# What to do:
Turn every line of the listing below into a JSON list of strings, one string per line, and leave out blank lines.

[Records for locating displayed items]
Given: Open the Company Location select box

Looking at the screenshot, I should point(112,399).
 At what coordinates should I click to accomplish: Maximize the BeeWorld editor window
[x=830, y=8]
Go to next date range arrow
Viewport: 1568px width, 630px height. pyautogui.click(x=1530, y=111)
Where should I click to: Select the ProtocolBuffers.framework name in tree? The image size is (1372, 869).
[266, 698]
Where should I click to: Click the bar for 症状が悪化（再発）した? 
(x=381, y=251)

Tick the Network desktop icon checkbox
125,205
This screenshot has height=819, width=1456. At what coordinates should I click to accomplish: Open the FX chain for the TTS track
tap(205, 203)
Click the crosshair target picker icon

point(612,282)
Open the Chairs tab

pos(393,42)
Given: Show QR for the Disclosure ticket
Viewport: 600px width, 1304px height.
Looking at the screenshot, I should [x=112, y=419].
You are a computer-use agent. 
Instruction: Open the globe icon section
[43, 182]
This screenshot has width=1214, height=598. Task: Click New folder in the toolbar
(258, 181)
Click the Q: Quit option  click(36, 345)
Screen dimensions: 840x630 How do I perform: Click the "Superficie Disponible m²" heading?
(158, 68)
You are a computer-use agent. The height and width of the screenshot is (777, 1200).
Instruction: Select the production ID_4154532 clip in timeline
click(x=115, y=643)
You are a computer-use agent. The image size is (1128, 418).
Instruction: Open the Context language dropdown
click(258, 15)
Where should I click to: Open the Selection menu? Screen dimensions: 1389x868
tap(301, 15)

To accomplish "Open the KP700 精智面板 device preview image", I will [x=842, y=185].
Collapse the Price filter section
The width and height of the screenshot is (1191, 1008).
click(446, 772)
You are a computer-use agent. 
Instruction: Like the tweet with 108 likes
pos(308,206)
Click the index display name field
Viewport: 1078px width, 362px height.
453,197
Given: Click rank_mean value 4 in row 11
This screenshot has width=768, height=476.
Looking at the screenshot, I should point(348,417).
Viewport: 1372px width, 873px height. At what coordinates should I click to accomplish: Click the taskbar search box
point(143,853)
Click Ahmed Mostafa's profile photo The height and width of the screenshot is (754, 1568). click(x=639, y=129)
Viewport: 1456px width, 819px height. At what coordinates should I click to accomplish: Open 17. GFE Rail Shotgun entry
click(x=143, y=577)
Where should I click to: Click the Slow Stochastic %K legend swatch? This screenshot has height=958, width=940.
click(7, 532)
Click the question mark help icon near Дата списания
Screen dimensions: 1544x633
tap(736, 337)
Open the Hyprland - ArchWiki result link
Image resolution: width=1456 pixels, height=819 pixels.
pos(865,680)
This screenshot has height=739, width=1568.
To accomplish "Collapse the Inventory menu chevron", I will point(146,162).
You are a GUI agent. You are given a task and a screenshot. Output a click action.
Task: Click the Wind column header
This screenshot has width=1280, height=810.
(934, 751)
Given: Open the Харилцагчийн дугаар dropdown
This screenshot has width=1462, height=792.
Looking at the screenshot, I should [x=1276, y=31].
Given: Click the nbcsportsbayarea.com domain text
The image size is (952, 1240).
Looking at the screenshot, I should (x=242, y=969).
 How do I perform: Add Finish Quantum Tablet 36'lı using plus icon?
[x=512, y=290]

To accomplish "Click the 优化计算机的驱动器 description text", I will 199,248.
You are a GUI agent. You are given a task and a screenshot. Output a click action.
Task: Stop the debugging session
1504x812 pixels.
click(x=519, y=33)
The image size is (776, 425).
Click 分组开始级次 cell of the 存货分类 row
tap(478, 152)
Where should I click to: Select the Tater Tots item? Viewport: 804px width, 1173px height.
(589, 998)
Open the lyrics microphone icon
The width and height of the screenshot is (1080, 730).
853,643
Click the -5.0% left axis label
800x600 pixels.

# Task solution:
[
  "Given: Open the Company Location select box",
  "Looking at the screenshot, I should point(112,399).",
  " At what coordinates should I click to accomplish: Maximize the BeeWorld editor window",
  "[x=830, y=8]",
  "Go to next date range arrow",
  "Viewport: 1568px width, 630px height. pyautogui.click(x=1530, y=111)",
  "Where should I click to: Select the ProtocolBuffers.framework name in tree? The image size is (1372, 869).",
  "[266, 698]",
  "Where should I click to: Click the bar for 症状が悪化（再発）した? ",
  "(x=381, y=251)",
  "Tick the Network desktop icon checkbox",
  "125,205",
  "This screenshot has height=819, width=1456. At what coordinates should I click to accomplish: Open the FX chain for the TTS track",
  "tap(205, 203)",
  "Click the crosshair target picker icon",
  "point(612,282)",
  "Open the Chairs tab",
  "pos(393,42)",
  "Given: Show QR for the Disclosure ticket",
  "Viewport: 600px width, 1304px height.",
  "Looking at the screenshot, I should [x=112, y=419].",
  "You are a computer-use agent. ",
  "Instruction: Open the globe icon section",
  "[43, 182]",
  "This screenshot has width=1214, height=598. Task: Click New folder in the toolbar",
  "(258, 181)",
  "Click the Q: Quit option  click(36, 345)",
  "Screen dimensions: 840x630 How do I perform: Click the \"Superficie Disponible m²\" heading?",
  "(158, 68)",
  "You are a computer-use agent. The height and width of the screenshot is (777, 1200).",
  "Instruction: Select the production ID_4154532 clip in timeline",
  "click(x=115, y=643)",
  "You are a computer-use agent. The image size is (1128, 418).",
  "Instruction: Open the Context language dropdown",
  "click(258, 15)",
  "Where should I click to: Open the Selection menu? Screen dimensions: 1389x868",
  "tap(301, 15)",
  "To accomplish \"Open the KP700 精智面板 device preview image\", I will [x=842, y=185].",
  "Collapse the Price filter section",
  "The width and height of the screenshot is (1191, 1008).",
  "click(446, 772)",
  "You are a computer-use agent. ",
  "Instruction: Like the tweet with 108 likes",
  "pos(308,206)",
  "Click the index display name field",
  "Viewport: 1078px width, 362px height.",
  "453,197",
  "Given: Click rank_mean value 4 in row 11",
  "This screenshot has width=768, height=476.",
  "Looking at the screenshot, I should point(348,417).",
  "Viewport: 1372px width, 873px height. At what coordinates should I click to accomplish: Click the taskbar search box",
  "point(143,853)",
  "Click Ahmed Mostafa's profile photo The height and width of the screenshot is (754, 1568). click(x=639, y=129)",
  "Viewport: 1456px width, 819px height. At what coordinates should I click to accomplish: Open 17. GFE Rail Shotgun entry",
  "click(x=143, y=577)",
  "Where should I click to: Click the Slow Stochastic %K legend swatch? This screenshot has height=958, width=940.",
  "click(7, 532)",
  "Click the question mark help icon near Дата списания",
  "Screen dimensions: 1544x633",
  "tap(736, 337)",
  "Open the Hyprland - ArchWiki result link",
  "Image resolution: width=1456 pixels, height=819 pixels.",
  "pos(865,680)",
  "This screenshot has height=739, width=1568.",
  "To accomplish \"Collapse the Inventory menu chevron\", I will point(146,162).",
  "You are a GUI agent. You are given a task and a screenshot. Output a click action.",
  "Task: Click the Wind column header",
  "This screenshot has width=1280, height=810.",
  "(934, 751)",
  "Given: Open the Харилцагчийн дугаар dropdown",
  "This screenshot has width=1462, height=792.",
  "Looking at the screenshot, I should [x=1276, y=31].",
  "Given: Click the nbcsportsbayarea.com domain text",
  "The image size is (952, 1240).",
  "Looking at the screenshot, I should (x=242, y=969).",
  " How do I perform: Add Finish Quantum Tablet 36'lı using plus icon?",
  "[x=512, y=290]",
  "To accomplish \"Click the 优化计算机的驱动器 description text\", I will 199,248.",
  "You are a GUI agent. You are given a task and a screenshot. Output a click action.",
  "Task: Stop the debugging session",
  "1504x812 pixels.",
  "click(x=519, y=33)",
  "The image size is (776, 425).",
  "Click 分组开始级次 cell of the 存货分类 row",
  "tap(478, 152)",
  "Where should I click to: Select the Tater Tots item? Viewport: 804px width, 1173px height.",
  "(589, 998)",
  "Open the lyrics microphone icon",
  "The width and height of the screenshot is (1080, 730).",
  "853,643",
  "Click the -5.0% left axis label",
  "800x600 pixels."
]